Rebrote del crimen



El asesinato el sábado en el municipio de Licey al Medio de un hermano del arzobispo de Santiago a manos de delincuentes para despojarlo de su motocicleta pone en relieve el áspero rebrote de delincuencia y criminalidad que agobia a la sociedad dominicana.

Domingo Bretón Martínez, hermano del arzobispo Freddy Bretón Martínez, fue muerto a balazos por delincuentes que lo interceptaron mientras viajaba en su motocicleta por la carretera Licey-Moca, crimen que se suma al perpetrado contra el coronel Daniel Ramos Álvarez a manos de un supuesto narcotraficante en Baní.

Los muchos casos de asesinatos, asaltos, atracos y otras modalidades de robo agravado colocan de nuevo a la colectividad en situación de angustia y temor ante el auge de crímenes y delitos, tanto así que la ciudadanía tiene la percepción de que los delincuentes han recuperado control de las calles.

Más del 90 % de los casos de los homicidios, robos, asaltos y atracos son perpetrados por delincuentes reincidentes en ese tipo de conducta criminal, lo que demuestra una mezcla de deficiencia, inobservancia, venalidad y negligencia del Ministerio Público y Orden Judicial.

No se exagera si se dice que en la mayoría de los casos de sometimientos por asesinatos y robos agravados, los delincuentes duran en la cárcel menos que cucaracha en gallinero, situación que se agrava por reiteradas denuncias de venalidad, impunidad o complicidad de autoridades.

La delincuencia ha respondido con el asesinato de un hermano del arzobispo de Santiago, al anuncio del alto mando policial de que incrementaría vigilancia y patrullaje para contener el auge de la criminalidad, señal de que se requiere aun de mayor voluntad política para desalojar a los delincuentes de las calles.

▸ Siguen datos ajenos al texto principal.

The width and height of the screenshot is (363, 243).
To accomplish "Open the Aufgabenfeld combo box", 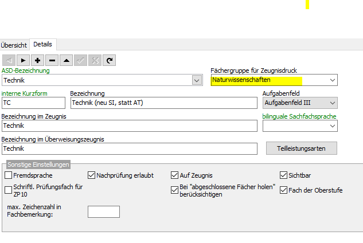I will point(332,103).
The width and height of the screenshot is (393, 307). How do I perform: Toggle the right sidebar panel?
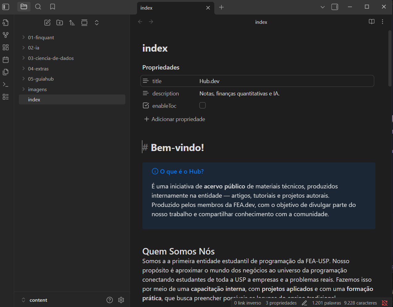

Ciudadanos ordinarios son víctimas a diario de una delincuencia que crece y recrudece, en una sociedad donde los infractores de la ley casi nunca reciben el castigo correspondiente con el crimen perpetrado, por lo que actúan como chivos sin ley o con aparente licencia para robar y matar.

Es claro que la advertencia policial de que se actuará contra la delincuencia no conjura el daño de un flagelo que crece y se consolida, por lo que se requiere que Justicia, Ministerio Público y Policía aúnen esfuerzos para afrontar la violencia, delincuencia, venalidad, complicidad e impunidad, de tal manera que nunca más delincuentes persigan a delincuentes.